A Works Cited list contains an entry for every source quoted, paraphrased or otherwise referred to in the body of an MLA-style paper — and only those sources. If you read something but never cited it, it does not belong here. Each entry is built from the MLA "core elements" in a set order: author, title of source, title of container, other contributors, version, number, publisher, publication date and location. The list lets a reader trace every in-text citation back to its full source, which is the whole point of referencing.

Works Cited vs References vs Bibliography

The three terms are close but not interchangeable. "Works Cited" is MLA’s term for a cited-only list. "References" is the equivalent in APA (and several other styles) — also cited-only, but formatted to APA rules. A "Bibliography" is broader: in Chicago and general usage it can include background reading and works consulted but not actually cited, though Chicago’s notes–bibliography bibliography in practice usually lists the cited sources too. The safe rule: Works Cited and References are cited-only; a Bibliography may go wider.

Ordering and the hanging indent

Entries are alphabetised letter by letter by the first element, normally the author’s surname; works with no author are alphabetised by title, ignoring an initial "A", "An" or "The". Each entry uses a hanging indent: the first line is flush left and every subsequent line is indented (0.5 inch in MLA), which makes the alphabetised surnames easy to scan. The list is double-spaced throughout with no extra blank lines between entries, and the heading "Works Cited" is centred at the top of a new page.

Key facts

At a glance

  • Definition: MLA list of the sources actually cited in a paper
  • Contains: cited sources only — not background reading
  • Order: alphabetical by author surname (or title if no author)
  • Format: double-spaced with a 0.5-inch hanging indent
  • APA term: "References" is the APA equivalent (cited-only)
  • Bibliography: a broader list that may include works consulted, not just cited

Common misconceptions

What people often get wrong

Often heard: A Works Cited list and a Bibliography are the same thing.

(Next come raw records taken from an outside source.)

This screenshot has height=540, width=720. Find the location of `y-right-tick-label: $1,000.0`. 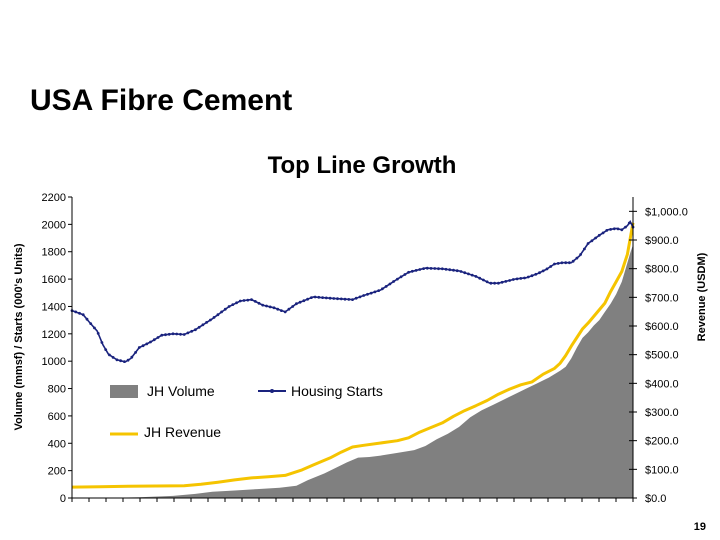

y-right-tick-label: $1,000.0 is located at coordinates (666, 212).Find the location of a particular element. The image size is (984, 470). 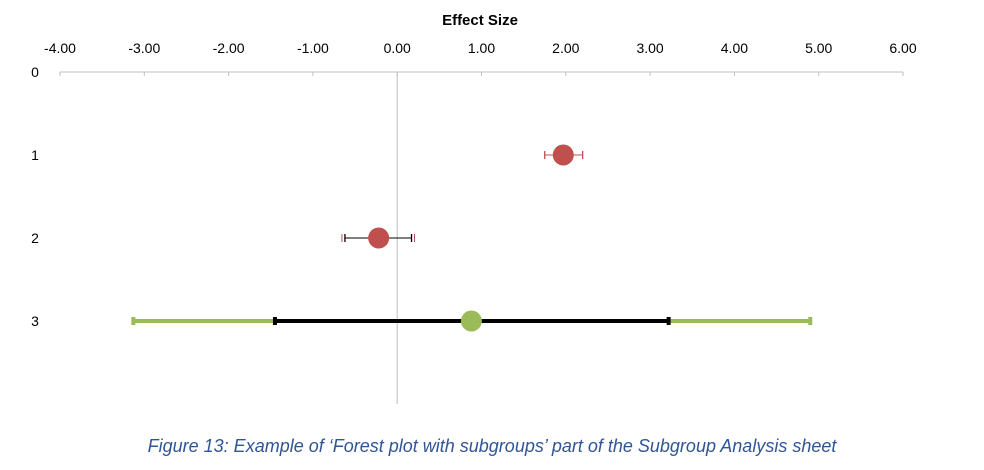

x-tick-label: 1.00 is located at coordinates (482, 48).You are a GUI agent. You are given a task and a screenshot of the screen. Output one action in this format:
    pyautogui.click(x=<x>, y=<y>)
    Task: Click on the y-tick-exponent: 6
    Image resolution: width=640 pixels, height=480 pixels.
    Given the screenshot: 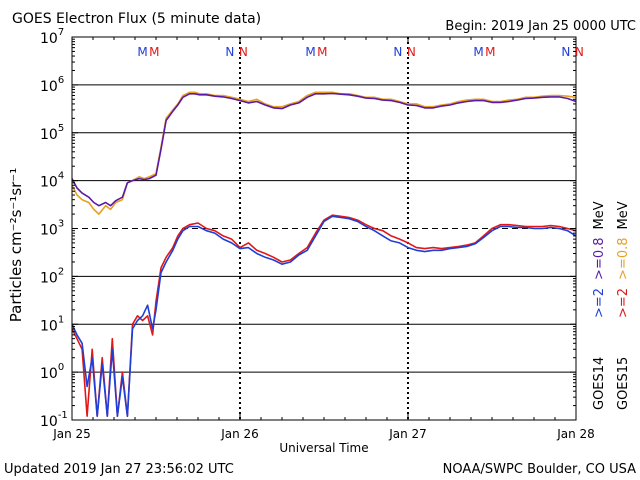 What is the action you would take?
    pyautogui.click(x=61, y=80)
    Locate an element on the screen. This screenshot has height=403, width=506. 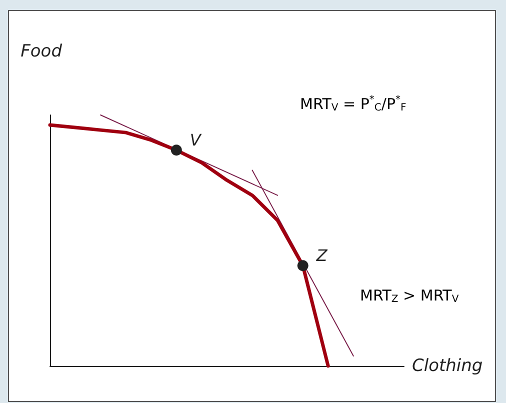
series-label: V is located at coordinates (196, 140).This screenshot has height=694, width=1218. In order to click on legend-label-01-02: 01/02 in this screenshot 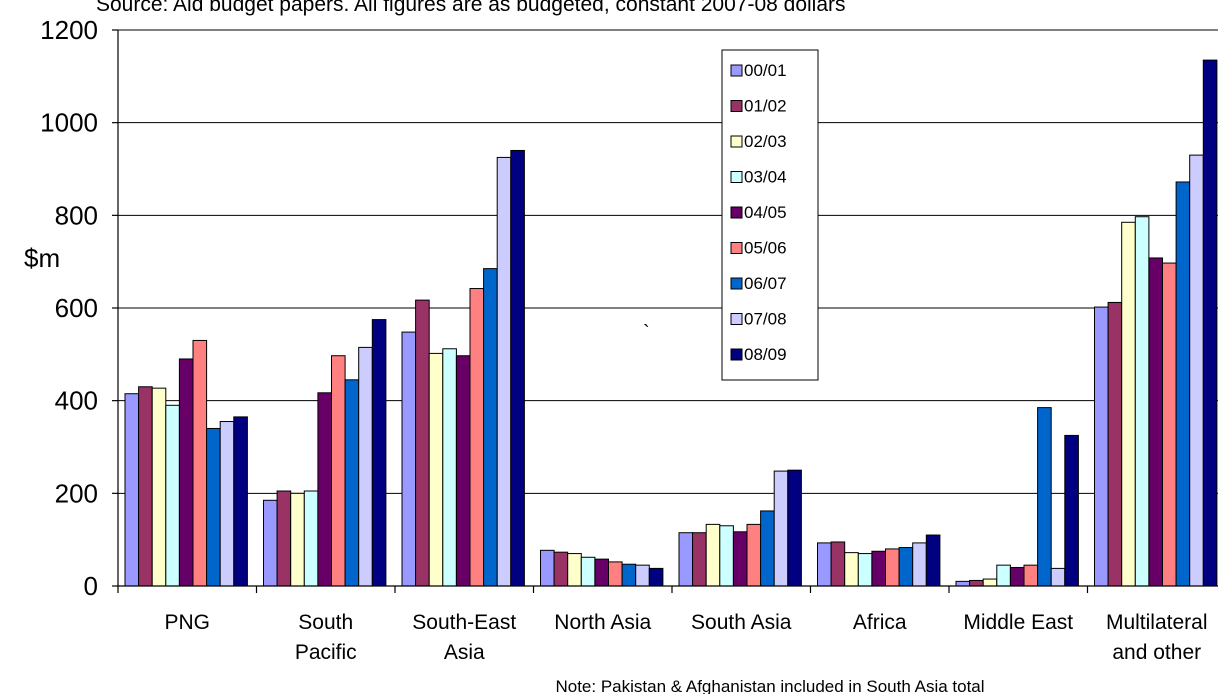, I will do `click(766, 106)`.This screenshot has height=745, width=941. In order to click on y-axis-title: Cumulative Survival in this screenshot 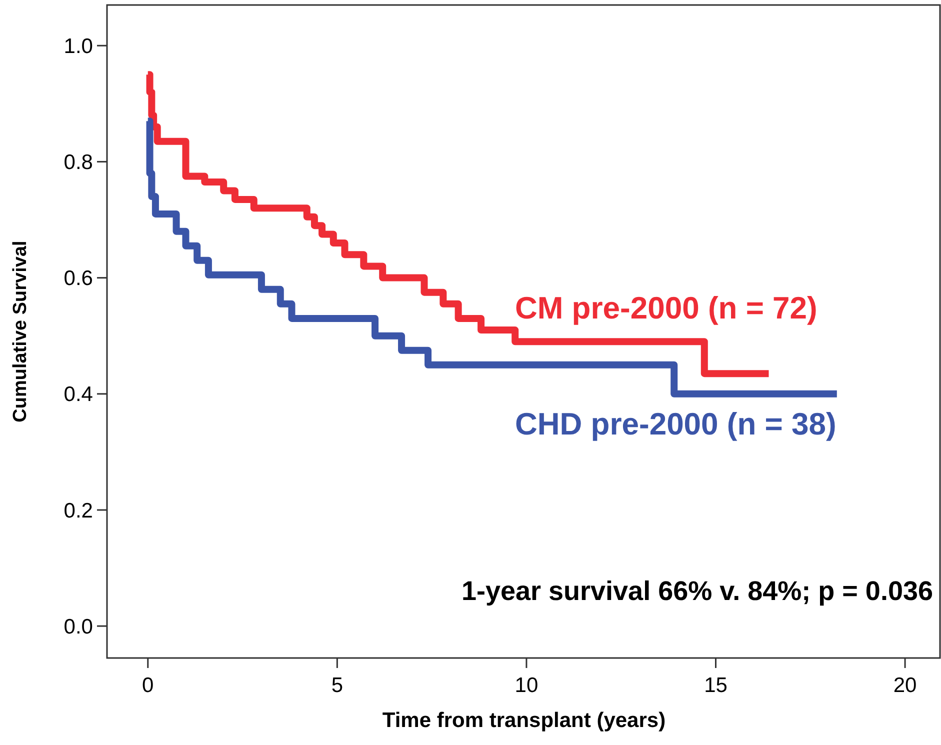, I will do `click(20, 331)`.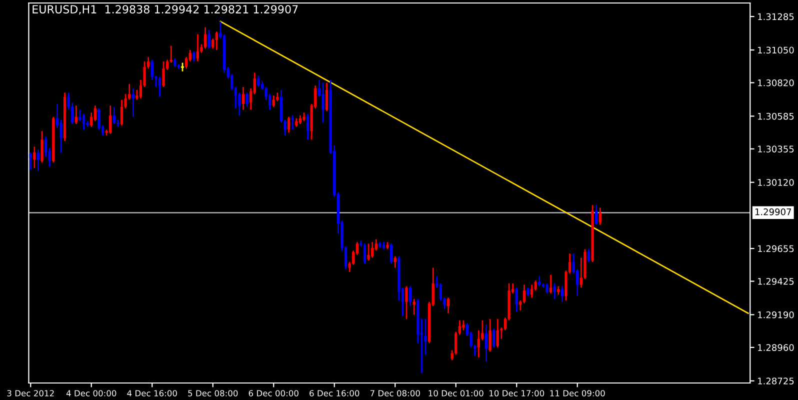 This screenshot has height=400, width=798. I want to click on y-tick-label: 1.30355, so click(776, 149). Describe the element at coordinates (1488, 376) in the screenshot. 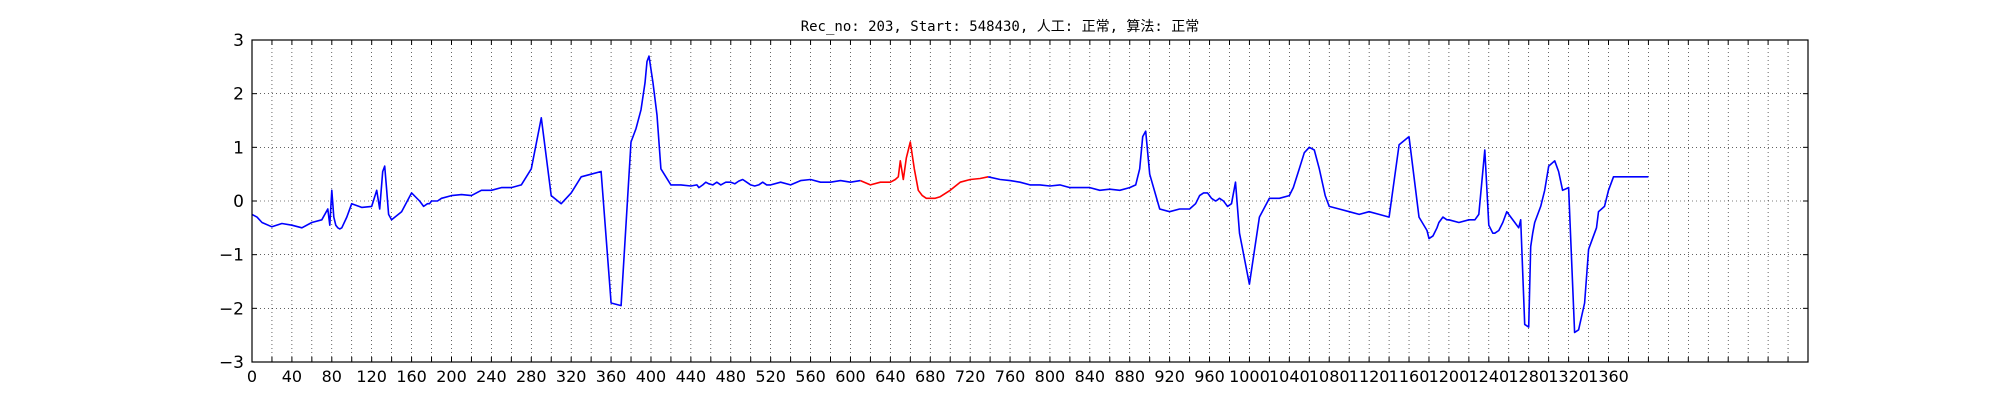

I see `x-tick-label: 1240` at that location.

Actually: A Works Cited list (MLA) includes only sources you actually cited. A bibliography can be broader, listing works you consulted or read for background even if you did not cite them.

Often heard: You should list every source you read while researching.

Actually: A Works Cited list is cited-only. Include an entry solely for sources you quoted, paraphrased or referred to in the text; uncited background reading is left off.

Often heard: Entries are numbered in the order they appear in the text.

Actually: MLA Works Cited entries are alphabetised by author surname (or by title when there is no author), not numbered or ordered by appearance. Numbered, appearance-ordered lists belong to styles such as Vancouver or IEEE.